Wilms' tumor      A kidney cancer that usually occurs in children younger than 5 years old.

Wobe-Mugos E      A mixture made from an extract of the calf thymus gland and enzymes (proteins that speed up chemical reactions in the body) from the papaya plant, the pancreas of cows, and the pancreas of pigs. It has been used in Europe as a treatment for a variety of cancers and for herpes virus infections.
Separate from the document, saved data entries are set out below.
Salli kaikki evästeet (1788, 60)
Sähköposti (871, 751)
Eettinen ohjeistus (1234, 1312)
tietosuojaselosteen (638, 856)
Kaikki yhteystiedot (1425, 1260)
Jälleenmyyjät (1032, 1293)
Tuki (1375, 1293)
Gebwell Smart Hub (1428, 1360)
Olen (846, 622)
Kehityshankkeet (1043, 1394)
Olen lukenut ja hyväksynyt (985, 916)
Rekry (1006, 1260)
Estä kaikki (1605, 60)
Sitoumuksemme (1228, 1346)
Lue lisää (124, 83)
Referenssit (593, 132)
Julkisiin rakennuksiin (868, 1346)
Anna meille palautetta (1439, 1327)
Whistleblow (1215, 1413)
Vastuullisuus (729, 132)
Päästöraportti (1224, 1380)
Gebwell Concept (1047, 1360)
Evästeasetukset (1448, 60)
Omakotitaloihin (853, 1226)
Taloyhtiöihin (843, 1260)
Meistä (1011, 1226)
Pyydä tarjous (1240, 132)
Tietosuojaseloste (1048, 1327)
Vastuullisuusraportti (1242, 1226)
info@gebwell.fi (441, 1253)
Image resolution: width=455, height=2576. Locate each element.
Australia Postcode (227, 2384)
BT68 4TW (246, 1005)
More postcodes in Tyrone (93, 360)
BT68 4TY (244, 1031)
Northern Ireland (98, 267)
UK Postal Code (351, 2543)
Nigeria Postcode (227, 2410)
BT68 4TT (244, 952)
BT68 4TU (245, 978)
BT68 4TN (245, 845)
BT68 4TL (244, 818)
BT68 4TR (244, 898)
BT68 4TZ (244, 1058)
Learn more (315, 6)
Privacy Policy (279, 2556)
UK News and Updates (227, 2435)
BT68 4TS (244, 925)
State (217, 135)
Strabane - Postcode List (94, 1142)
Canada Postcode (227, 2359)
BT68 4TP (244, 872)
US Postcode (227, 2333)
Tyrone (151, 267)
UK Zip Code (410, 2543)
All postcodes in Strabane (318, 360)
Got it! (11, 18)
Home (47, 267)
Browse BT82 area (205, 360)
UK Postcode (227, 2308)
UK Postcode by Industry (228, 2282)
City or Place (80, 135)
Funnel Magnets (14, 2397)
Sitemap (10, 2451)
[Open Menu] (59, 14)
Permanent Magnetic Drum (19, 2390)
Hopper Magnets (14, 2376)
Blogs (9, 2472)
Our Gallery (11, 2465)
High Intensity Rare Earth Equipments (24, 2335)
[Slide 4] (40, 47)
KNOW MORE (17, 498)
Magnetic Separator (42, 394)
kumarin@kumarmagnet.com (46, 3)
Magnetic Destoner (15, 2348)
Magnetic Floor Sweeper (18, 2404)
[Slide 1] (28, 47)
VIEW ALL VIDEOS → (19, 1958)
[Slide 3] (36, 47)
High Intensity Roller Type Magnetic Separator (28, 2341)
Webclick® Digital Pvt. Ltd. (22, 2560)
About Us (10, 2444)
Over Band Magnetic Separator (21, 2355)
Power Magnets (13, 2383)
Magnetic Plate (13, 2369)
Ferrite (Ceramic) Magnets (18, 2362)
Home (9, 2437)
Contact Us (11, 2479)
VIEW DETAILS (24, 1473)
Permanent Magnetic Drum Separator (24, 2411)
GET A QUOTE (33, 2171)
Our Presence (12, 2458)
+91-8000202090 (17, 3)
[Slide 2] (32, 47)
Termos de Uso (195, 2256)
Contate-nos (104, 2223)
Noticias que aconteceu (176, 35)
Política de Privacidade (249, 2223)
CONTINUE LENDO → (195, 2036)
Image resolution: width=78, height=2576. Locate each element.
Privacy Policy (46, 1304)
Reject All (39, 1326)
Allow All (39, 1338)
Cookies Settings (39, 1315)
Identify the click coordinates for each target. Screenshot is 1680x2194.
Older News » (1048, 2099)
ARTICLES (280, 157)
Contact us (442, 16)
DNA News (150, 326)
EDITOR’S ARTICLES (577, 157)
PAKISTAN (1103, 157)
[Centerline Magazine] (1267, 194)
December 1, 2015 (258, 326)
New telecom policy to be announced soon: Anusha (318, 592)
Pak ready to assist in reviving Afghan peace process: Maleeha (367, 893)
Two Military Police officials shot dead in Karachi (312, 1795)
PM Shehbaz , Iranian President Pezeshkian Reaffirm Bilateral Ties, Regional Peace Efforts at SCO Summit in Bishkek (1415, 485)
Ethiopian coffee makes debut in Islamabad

x-ray therapy      The use of high-energy radiation from x-rays to kill cancer cells and shrink tumors. Radiation may come from a machine outside the body (external-beam radiation therapy) or from materials called radioisotopes. Radioisotopes produce radiation and can be placed in or near the tumor or in the area near cancer cells. This type of radiation treatment is called internal radiation therapy, implant radiation, interstitial radiation, or brachytherapy. Systemic radiation therapy uses a radioactive substance, such as a radiolabeled monoclonal antibody, that circulates throughout the body. X-ray therapy is also called radiation therapy, radiotherapy, and irradiation. 

xenograft      The cells of one species transplanted to another species.

yttrium  (IH-tree-um)    A rare elemental metal. A radioactive form of yttrium is used in radiation therapy and some types of immunotherapy.